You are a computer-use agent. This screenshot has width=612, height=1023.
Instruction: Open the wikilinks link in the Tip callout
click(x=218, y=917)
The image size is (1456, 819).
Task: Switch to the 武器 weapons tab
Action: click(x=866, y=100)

§ §

### Directions for this task:
Write out the data above line for line, with no changes.

### Full solution:
You are a computer-use agent. This screenshot has width=612, height=1023.
Instruction: Open the wikilinks link in the Tip callout
click(x=218, y=917)
The image size is (1456, 819).
Task: Switch to the 武器 weapons tab
Action: click(x=866, y=100)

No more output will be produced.